Original manufacturers and niche memory:
Advanced packaging and testing:
Modules and test interfaces:
United States: the engine of AI demand and the only original manufacturer
The roles from the US side are different. Nvidia is the demand-side engine, while Micron is the only remaining on-the-line memory original manufacturer; most others are equipment and peripheral storage companies.
Japan: invisible champions in materials, equipment, and test machines
Japan has no DRAM original manufacturers, but it holds several key links across the NAND and overall memory equipment chains—especially hard-to-replace niche equipment such as test machines in the back end and wafer dicing and grinding.
China: a national-team-led independent controllable catch-up race
China’s memory industry is led by national teams. Most of the main companies are not listed on public markets. Investors can usually access mainly equipment, materials, or a small number of niche makers that are already listed—but the expansion pace cannot be underestimated.
Europe: no original manufacturer, yet it gets stuck at the equipment throat
Europe has no DRAM or NAND original manufacturers, but it holds key equipment that cannot be bypassed in memory manufacturing—especially in the advanced packaging and lithography domains where alternatives are almost nonexistent.
How to read this map
If you lay out the entire industrial chain, the core logic of the 2026 memory supercycle is clear: AI demand consumes high-end capacity, crowds out standard memory supply, drives broad-based price increases, and positions South Korea and Taiwan at the two core ends—original manufacturers and the supply chain.

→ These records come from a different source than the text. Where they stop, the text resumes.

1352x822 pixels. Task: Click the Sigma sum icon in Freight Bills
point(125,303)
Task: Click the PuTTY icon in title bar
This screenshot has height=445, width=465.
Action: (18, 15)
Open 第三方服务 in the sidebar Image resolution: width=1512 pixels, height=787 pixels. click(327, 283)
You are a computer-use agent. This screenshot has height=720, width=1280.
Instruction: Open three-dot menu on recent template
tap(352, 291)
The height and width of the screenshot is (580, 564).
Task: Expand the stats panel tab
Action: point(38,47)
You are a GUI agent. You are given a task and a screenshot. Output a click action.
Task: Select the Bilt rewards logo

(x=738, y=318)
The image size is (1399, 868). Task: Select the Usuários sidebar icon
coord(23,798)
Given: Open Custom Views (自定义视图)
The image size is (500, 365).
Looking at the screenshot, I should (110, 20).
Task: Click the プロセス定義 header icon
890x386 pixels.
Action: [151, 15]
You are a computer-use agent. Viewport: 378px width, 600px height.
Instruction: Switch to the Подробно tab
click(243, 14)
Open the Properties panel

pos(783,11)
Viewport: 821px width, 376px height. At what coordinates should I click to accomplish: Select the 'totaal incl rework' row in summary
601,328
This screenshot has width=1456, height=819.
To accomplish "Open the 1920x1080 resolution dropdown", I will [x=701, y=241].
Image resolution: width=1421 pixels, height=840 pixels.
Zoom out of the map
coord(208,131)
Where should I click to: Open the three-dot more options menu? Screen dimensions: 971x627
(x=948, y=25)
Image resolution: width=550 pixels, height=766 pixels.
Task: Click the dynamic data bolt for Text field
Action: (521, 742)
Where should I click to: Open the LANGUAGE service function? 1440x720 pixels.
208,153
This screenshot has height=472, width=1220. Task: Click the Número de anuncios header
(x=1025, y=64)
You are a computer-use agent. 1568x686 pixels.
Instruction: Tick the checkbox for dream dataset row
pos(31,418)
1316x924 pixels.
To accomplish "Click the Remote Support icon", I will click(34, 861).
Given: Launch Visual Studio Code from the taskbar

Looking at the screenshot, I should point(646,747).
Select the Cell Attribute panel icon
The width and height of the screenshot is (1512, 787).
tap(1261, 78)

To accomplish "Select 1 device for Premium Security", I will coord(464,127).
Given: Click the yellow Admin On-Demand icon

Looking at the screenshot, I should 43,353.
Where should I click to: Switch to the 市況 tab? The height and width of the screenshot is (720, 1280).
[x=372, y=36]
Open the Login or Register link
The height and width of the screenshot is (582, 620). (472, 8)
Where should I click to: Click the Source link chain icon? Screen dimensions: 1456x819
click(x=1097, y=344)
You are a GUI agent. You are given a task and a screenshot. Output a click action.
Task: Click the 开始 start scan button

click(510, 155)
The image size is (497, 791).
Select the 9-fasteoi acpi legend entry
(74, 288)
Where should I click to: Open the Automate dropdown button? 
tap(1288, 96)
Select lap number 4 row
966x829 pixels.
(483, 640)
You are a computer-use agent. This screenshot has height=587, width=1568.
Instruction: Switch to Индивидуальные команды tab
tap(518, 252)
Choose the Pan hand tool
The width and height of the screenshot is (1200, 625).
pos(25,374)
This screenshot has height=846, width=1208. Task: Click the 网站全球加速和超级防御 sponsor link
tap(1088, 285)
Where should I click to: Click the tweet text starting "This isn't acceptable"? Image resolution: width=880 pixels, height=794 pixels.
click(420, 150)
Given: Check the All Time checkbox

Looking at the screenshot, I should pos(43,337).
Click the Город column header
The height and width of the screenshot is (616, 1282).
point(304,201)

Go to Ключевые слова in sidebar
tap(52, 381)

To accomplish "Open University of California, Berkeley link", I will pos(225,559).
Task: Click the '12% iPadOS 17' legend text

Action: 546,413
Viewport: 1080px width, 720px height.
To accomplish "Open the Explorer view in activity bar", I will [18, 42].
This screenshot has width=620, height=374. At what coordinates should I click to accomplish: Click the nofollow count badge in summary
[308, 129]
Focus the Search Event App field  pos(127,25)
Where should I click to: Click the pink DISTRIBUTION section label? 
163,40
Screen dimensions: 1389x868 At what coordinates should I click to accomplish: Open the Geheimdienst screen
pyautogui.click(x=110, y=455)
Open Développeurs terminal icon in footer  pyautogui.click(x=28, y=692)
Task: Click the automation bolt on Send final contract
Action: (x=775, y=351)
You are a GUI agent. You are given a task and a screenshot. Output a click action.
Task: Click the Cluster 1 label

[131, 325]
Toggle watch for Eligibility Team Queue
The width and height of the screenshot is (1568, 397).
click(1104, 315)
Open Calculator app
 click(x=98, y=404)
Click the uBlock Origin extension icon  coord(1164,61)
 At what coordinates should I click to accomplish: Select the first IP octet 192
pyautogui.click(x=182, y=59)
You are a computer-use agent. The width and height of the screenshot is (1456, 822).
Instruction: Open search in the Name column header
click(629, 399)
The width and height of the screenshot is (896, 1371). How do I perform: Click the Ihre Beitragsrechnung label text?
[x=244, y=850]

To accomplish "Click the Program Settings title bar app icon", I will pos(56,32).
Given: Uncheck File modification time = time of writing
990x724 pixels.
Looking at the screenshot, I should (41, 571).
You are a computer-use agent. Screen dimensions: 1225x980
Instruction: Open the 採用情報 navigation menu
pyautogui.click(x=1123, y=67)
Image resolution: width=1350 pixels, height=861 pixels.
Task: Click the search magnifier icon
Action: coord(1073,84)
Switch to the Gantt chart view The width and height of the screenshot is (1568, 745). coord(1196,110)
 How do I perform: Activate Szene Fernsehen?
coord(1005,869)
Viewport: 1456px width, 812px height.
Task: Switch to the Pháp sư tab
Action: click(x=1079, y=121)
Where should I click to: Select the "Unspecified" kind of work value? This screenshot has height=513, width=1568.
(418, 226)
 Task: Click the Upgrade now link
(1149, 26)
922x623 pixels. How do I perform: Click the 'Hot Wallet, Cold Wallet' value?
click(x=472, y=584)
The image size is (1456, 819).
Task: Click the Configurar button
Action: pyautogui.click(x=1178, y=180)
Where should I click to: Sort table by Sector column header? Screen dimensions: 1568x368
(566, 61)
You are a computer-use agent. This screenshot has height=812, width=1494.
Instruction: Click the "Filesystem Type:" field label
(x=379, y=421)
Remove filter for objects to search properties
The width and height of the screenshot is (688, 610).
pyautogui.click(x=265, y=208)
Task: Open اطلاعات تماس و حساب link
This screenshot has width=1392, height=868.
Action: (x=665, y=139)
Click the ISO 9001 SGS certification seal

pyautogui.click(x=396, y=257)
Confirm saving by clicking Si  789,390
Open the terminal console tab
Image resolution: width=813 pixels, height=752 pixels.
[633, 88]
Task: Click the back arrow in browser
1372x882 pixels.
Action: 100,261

The US, Japan, and Europe each get stuck at several hard-to-bypass nodes: demand engines, testing equipment, and advanced lithography. China, meanwhile, is a category of its own with the national-team mode, accelerating the catch-up. But the price-hike cycle is ultimately still a cycle: original manufacturers’ massive capacity expansions, legal lawsuits, and foreign capital selling pressure all serve as reminders that this map is not a fixed landmark.
This article organizes industry and individual-stock information and is not investment advice. Investors must evaluate risks on their own.